** What to do **
For this exercise, reproduce the entries below exactly, but only from the line containing "[img] (267, 1383)" through the line containing "Based on 129 reviews (231, 1232)", both included.

Collected data entries:
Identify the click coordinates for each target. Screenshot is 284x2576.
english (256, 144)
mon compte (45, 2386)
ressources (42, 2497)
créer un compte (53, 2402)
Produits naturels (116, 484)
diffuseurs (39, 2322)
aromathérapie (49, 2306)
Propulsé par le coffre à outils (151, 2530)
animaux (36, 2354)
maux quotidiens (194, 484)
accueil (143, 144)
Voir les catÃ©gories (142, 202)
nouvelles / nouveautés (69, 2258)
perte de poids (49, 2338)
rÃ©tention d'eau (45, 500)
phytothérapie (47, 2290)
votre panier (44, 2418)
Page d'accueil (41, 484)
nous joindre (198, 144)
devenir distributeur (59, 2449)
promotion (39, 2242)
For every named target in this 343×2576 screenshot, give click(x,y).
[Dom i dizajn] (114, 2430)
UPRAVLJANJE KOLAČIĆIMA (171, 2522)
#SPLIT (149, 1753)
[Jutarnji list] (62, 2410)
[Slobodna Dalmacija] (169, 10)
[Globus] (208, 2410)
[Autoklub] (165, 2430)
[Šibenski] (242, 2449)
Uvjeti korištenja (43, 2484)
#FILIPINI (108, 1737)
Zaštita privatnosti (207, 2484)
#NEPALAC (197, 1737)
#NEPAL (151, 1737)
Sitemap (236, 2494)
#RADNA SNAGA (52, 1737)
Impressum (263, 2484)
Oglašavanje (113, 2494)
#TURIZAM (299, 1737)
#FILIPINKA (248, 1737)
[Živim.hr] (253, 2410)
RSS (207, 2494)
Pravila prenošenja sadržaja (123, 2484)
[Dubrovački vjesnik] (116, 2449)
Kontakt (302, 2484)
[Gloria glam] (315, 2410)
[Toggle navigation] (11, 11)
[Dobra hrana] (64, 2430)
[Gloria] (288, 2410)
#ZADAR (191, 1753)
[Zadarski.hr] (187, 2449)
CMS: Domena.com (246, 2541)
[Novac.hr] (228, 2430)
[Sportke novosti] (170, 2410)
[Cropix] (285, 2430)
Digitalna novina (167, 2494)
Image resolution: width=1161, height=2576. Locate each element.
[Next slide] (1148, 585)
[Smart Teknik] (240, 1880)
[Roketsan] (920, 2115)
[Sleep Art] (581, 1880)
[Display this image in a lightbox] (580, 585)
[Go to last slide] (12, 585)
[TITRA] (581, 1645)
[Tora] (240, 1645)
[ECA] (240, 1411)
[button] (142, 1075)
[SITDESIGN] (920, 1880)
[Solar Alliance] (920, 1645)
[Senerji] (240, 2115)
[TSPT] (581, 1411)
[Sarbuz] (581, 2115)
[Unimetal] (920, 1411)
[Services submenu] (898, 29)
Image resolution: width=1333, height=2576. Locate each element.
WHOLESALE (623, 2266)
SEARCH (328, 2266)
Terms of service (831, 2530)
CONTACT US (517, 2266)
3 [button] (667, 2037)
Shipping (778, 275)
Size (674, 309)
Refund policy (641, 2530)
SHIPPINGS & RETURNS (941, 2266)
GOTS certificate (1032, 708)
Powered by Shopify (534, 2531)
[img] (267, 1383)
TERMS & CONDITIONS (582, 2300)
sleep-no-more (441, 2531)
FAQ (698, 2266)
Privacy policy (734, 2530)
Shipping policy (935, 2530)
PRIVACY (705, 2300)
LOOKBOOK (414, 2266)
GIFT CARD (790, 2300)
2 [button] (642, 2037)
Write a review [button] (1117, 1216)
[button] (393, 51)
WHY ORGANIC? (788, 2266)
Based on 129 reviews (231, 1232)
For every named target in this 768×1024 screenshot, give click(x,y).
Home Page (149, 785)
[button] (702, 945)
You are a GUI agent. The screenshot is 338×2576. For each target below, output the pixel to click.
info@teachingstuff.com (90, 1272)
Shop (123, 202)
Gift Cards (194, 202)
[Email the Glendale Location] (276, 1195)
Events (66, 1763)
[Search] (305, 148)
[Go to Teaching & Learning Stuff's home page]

** Problem solution **
[img] (267, 1383)
TERMS & CONDITIONS (582, 2300)
sleep-no-more (441, 2531)
FAQ (698, 2266)
Privacy policy (734, 2530)
Shipping policy (935, 2530)
PRIVACY (705, 2300)
LOOKBOOK (414, 2266)
GIFT CARD (790, 2300)
2 [button] (642, 2037)
Write a review [button] (1117, 1216)
[button] (393, 51)
WHY ORGANIC? (788, 2266)
Based on 129 reviews (231, 1232)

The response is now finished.